Pets cost money, and the amount they cost is often underestimated by owners:
- 69% of owners underestimated the minimum lifetime cost for dogs
- 96% of owners underestimated the minimum lifetime cost for cats
- 97% of owners underestimated the potential lifetime costs for a pair of rabbits
The cost of pet ownership
|Minimum monthly||Minimum annual cost||Basic lifetime
|Small dog (7-14 years)||£370||£70||£840||£6,500‐£12,000|
|Medium dog (8-13 years)||£390||£80||£960||£8,500‐£13,000|
|Large dog (5-13 years)||£425||£105||£1260||£7,400‐£17,000|
|Cat (14 years)||£250||£70||£840||£12,000|
|Pair of rabbits (7-10 years)||£570||£70||£840||£6,500‐£9,000|
Failing to recognise how much a pet will cost you can create problems. It’s not uncommon for owners to give up their pets because they can no longer afford to keep up with the expense.

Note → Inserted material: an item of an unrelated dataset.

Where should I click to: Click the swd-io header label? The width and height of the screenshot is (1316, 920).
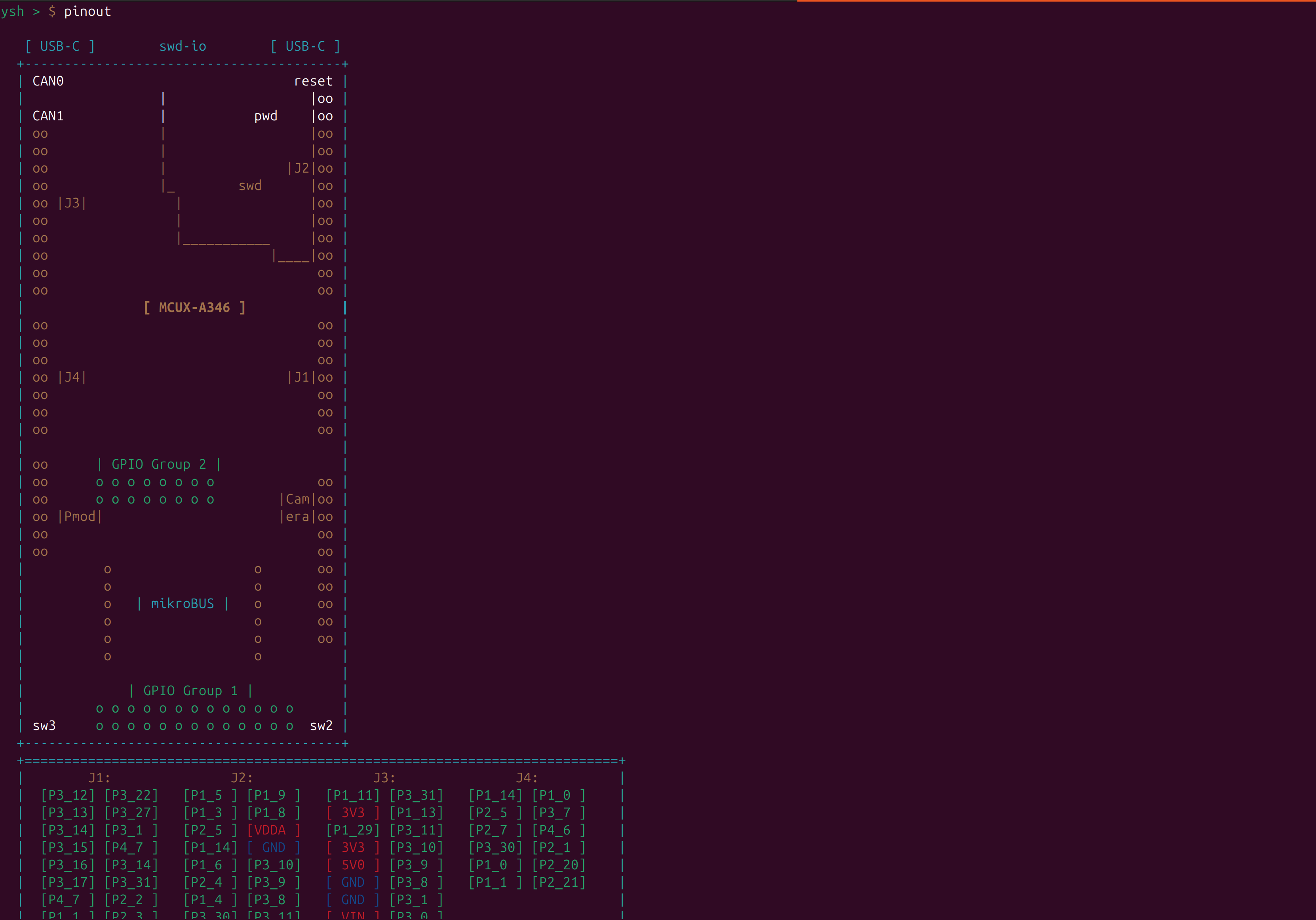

In addition to the cost of buying or adopting an animal, you need to think about the following:
- Initial set‐up. Typical set‐up costs to prepare for the arrival of a new pet include food and water bowls, microchipping and vaccinations, toys and grooming equipment, a collar and lead. It’s worth noting that when you adopt an animal, a lot of these things will already be done for you.
- Monthly costs. On-going expenses will include annual boosters, regular flea and worming treatment, insurance and food.
There are also animal-specific costs such as litter trays and a scratching post for cats, or a course of fly strike prevention in the summer for rabbits.
Adopt, don’t shop
Although some situations can’t be avoided, it’s important rescue centres – and eager new owners – are there to help.
It’s not just the animals who’ll benefit. When you give a pet the second chance they deserve, they’ll reward you with kindness, patience, loyalty and friendship. That’s why most owners of rescued animals will tell you how their pet has changed their life for the better.